KUTIPAN DOKUMEN:
———

Alam semesta adalah ciptaan-Nya dan merupakan rahmat dari-Nya. Alam semesta sepenuhnya bergantung kepada-Nya. Karena itu, efektivitas segala ciptaan sesungguhnya merupakan efektivitas Allah, dan kreativitas manusia merupakan kreativitas-Nya dan perpanjangan pekerjaan-Nya. Bahkan dapat dikatakan bahwa memandang musyrik terhadap keyakinan akan adanya peran makhluk dalam urusan dunia itu sendiri adalah pikiran musyrik,m. Karena pikiran seperti itu menunjukkan secara tidak sadar mempercayai kemandirian segala yang ada. Seperti ditunjukkan oleh anggapan bahwa mempercayai efektivitas segala yang ada berarti sama dengan mempercayai adanya dua pusat. Namun demikian, mempercayai atau mengingkari sebab-akibat segala ciptaan di samping Allah bukanlah garis pembatas antara tauhid dan kemusyrikan.
Apakah mempercayai kekuatan supranatural dari sesuatu yang eksis, entah malaikat atau manusia seperti nabi atau imam, itu musyrik, padahal mempercayai kekuatan dan efektivitas nabi atau imam dan seterusnva dalam batas-batas normal tidak musyrik?
Eksistensi memiliki dua segi: fisis dan metafisis. Segi metafisis merupakan wilayah khusus Allah, sedangkan segi fisis merupakan wilayah khusus makhluk, atau merupakan wilayah bersama antara Allah dan makhluk. Sejumlah fungsi yang memiliki segi metafisis, seperti menghidupkan, mematikan, memberikan rezeki, dan seterusnya, bersama beberapa fungsi normal dan biasa, merupakan wilayah khusus Allah. Sejauh menyangkut Tauhid Teoretis, begitulah posisinya.

———

BAGIAN DATA:
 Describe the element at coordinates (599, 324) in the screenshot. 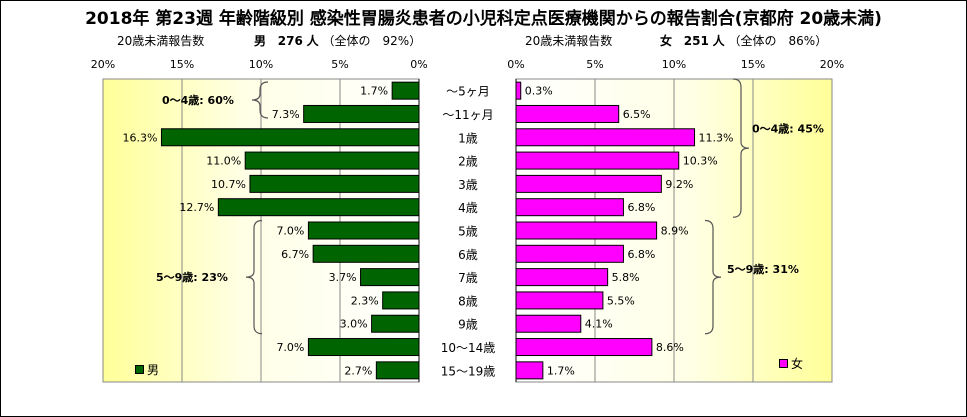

———

TUGAS WAJIB:
1 > Jawablah pertanyaan berikut berdasarkan kutipan tentang tauhid:
(a) Kreativitas manusia disebut merupakan apa?
(b) Apa saja dua segi eksistensi?
(c) Fungsi apa saja yang dicontohkan sebagai fungsi yang memiliki segi metafisis?
2 > Tuliskan lanjutan kutipan tentang tauhid, dimulai setelah kalimat terakhirnya.
Baris-baris data di atas adalah bahan tersendiri yang terpisah dari kutipan tentang tauhid.

JAWABAN PER NOMOR:
1 >
(a) Kreativitas-Nya dan perpanjangan pekerjaan-Nya.
(b) Fisis dan metafisis.
(c) Menghidupkan, mematikan, dan memberikan rezeki.

2 >
Adapun Tauhid praktis, maka memberikan perhatian kepada makhluk dengan maksud membina hubungan spiritual dengan makhluk tersebut, agar makhluk tersebut memberikan perhatian kepada kita, atau agar makhluk tersebut memberikan tanggapan kepada kita, maka itu semua merupakan kemusyrikan, dan sama saja dengan menyembah makhluk tersebut. Karena menyembah selain Allah itu tidak dibolehkan oleh akal dan juga oleh syariat Islam, maka orang yang melakukan perbuatan tersebut keluar dari Islam.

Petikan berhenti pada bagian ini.